会社辞めて良かった

15年間外資系金融機関で働き、現在はフリーのPMOです。

無責任なトップの責任

 

鈴木敏文 孤高

鈴木敏文 孤高

 

アメリカのGEは、長期政権で知られている。

 

前任のジャック・ウェルチは在職約20年で、現CEOのジェフ・イメルトは15年トップを務めている。

 

企業における長期政権は、良し悪しなのだが、トップが70歳近くなると弊害が出てくるように思う。

 

GE の場合、トップが20年近く変わらないため、後継者は40代の人が候補になる傾向にある。

 

本書は、セブン&アイ・ホールディングス前CEOの鈴木敏文へのインタビュー記録である。

 

「僕は昔、人事を担当していた頃、経営者は60歳を過ぎたら引退すべきとも思っていた。
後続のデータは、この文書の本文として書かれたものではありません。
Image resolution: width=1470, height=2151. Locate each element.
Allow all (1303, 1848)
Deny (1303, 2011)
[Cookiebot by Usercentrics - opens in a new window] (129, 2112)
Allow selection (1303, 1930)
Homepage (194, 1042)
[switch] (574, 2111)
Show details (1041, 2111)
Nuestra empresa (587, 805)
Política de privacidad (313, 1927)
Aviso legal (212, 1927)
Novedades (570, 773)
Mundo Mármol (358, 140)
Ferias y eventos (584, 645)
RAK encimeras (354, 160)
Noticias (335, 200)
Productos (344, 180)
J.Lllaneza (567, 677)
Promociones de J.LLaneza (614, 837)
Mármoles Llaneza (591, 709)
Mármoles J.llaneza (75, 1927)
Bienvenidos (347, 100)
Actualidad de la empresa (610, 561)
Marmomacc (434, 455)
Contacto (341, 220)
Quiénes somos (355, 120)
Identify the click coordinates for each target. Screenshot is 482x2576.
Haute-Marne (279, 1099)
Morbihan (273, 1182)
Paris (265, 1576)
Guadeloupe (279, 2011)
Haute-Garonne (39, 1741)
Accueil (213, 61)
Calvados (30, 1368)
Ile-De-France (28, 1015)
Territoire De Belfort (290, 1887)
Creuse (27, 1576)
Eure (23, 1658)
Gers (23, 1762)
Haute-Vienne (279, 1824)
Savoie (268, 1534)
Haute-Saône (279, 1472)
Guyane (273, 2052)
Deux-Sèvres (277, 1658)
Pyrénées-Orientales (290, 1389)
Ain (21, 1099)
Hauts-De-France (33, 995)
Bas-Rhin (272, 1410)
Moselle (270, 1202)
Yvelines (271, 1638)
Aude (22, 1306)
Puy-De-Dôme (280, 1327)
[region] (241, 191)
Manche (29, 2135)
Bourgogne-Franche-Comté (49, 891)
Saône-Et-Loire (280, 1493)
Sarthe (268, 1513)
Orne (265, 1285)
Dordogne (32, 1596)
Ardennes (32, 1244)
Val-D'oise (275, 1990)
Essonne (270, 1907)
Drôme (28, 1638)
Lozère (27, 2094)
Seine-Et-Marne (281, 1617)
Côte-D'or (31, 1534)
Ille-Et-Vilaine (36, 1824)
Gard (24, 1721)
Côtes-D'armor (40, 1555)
だけど、自分がその年齢を過ぎていくと、無責任に引いてはいけないと葛藤があった。辞めるとは、なかなか言えないんだよ(P81)」

 

80歳を過ぎても退任しなかった理由を、鈴木は上記のように述べている。

 

私は、「無責任」がキーワードだと感じた。

 

早めに辞めることが、経営者の責任でもあると、本書を読んで強く感じた。